Semra Polat / Sivil Düşünce

Güldalı sana Aşkı sorsam nasıl tarif ederdin?
 
Cihanı hiçe satmaktır adı aşk
Döküp varlığı gitmektir adı aşk

Elinde sükkeri ayruğa sunup
Ağuyu kendi yutmaktır adı aşk

Belâ yağmur gibi gökten yağarsa
Başını ona tutmaktır adı aşk

Bu âlem sanki oddan bir denizdir
Ona kendini atmaktır adı aşk

Var Eşrefoğlu Rumî bil hakikat
Vücudu fâni etmektir adı aşk.


Yaklaşık 600 yıl önce böyle tarif etmiş Eşrefoğlu Rumi. Tabi bu ideal aşk. Aylarca yolu gözlenen mektuplardan, anlık iletişim kurulan teknoloji destekli aşklara vardık. Sabrın çabuk tükendiği, bir tuşla çok şeyin halledildiği bu dönemde son 20 yılda bile aşkın ömrü 4 yıl, sonra 3 yıla, şimdilerde 3 aya inmiş galiba. Ancak, süresi ne olursa olsun her dönem tarifi aynı. Kimya değişiyor, bulutlarda gezinme hali, ışıl ışıl gözler, az uykuya rağmen müthiş bir enerji ve her nefeste maşukun adı.

——

**Yapılacaklar**
1. Aşk üzerine metinden, "Var Eşrefoğlu Rumî" sözcüklerinin geçtiği yerden başlayıp "nefeste maşukun adı." sözcüklerinden sonra biten bölümü hiçbir değişiklik yapmadan çıkarır mısın?
2. Aşk üzerine metindeki şiirde "adı aşk" ile biten dizelerin her birinde, bu sözlerden önce gelen kısım nedir? Hepsini şiirdeki sırasıyla listeler misin?

**Veri kümesi kayıtları**
——

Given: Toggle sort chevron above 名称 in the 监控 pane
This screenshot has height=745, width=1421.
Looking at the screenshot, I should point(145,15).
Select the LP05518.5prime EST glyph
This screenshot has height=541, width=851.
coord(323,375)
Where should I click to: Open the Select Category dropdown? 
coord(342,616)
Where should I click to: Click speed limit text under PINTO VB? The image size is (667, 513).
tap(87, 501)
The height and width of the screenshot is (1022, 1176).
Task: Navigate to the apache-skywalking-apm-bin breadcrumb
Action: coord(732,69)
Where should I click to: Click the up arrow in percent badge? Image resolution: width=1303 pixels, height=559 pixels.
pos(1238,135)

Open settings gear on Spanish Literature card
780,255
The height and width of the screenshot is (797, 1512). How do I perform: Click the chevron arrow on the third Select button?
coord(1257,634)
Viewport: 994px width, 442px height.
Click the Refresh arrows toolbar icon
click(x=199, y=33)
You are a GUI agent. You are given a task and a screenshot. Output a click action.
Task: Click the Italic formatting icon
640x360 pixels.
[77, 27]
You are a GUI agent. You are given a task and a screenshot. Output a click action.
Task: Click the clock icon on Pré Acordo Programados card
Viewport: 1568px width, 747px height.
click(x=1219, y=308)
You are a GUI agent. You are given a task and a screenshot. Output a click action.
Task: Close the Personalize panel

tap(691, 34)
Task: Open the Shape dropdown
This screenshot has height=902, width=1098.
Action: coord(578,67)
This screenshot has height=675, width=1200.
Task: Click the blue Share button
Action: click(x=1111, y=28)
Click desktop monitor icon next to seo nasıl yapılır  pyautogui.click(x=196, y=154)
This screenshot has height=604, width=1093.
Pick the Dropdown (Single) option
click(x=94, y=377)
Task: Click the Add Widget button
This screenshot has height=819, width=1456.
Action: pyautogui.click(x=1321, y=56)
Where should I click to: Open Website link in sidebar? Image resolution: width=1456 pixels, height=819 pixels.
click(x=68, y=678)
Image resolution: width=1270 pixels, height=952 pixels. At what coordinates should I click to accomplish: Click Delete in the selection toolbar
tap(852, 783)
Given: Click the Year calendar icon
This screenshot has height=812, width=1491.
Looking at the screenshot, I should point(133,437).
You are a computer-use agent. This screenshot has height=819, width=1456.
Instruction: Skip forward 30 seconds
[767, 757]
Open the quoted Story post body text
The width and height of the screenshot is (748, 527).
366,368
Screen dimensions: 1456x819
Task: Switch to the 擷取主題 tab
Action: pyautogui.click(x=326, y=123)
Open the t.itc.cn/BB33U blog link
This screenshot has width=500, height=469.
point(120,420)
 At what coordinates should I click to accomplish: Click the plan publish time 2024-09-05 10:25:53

——

**Beklenen Çıktılar**
1.
Var Eşrefoğlu Rumî bil hakikat
Vücudu fâni etmektir adı aşk.


Yaklaşık 600 yıl önce böyle tarif etmiş Eşrefoğlu Rumi. Tabi bu ideal aşk. Aylarca yolu gözlenen mektuplardan, anlık iletişim kurulan teknoloji destekli aşklara vardık. Sabrın çabuk tükendiği, bir tuşla çok şeyin halledildiği bu dönemde son 20 yılda bile aşkın ömrü 4 yıl, sonra 3 yıla, şimdilerde 3 aya inmiş galiba. Ancak, süresi ne olursa olsun her dönem tarifi aynı. Kimya değişiyor, bulutlarda gezinme hali, ışıl ışıl gözler, az uykuya rağmen müthiş bir enerji ve her nefeste maşukun adı.

2.
- Cihanı hiçe satmaktır
- Döküp varlığı gitmektir
- Ağuyu kendi yutmaktır
- Başını ona tutmaktır
- Ona kendini atmaktır
- Vücudu fâni etmektir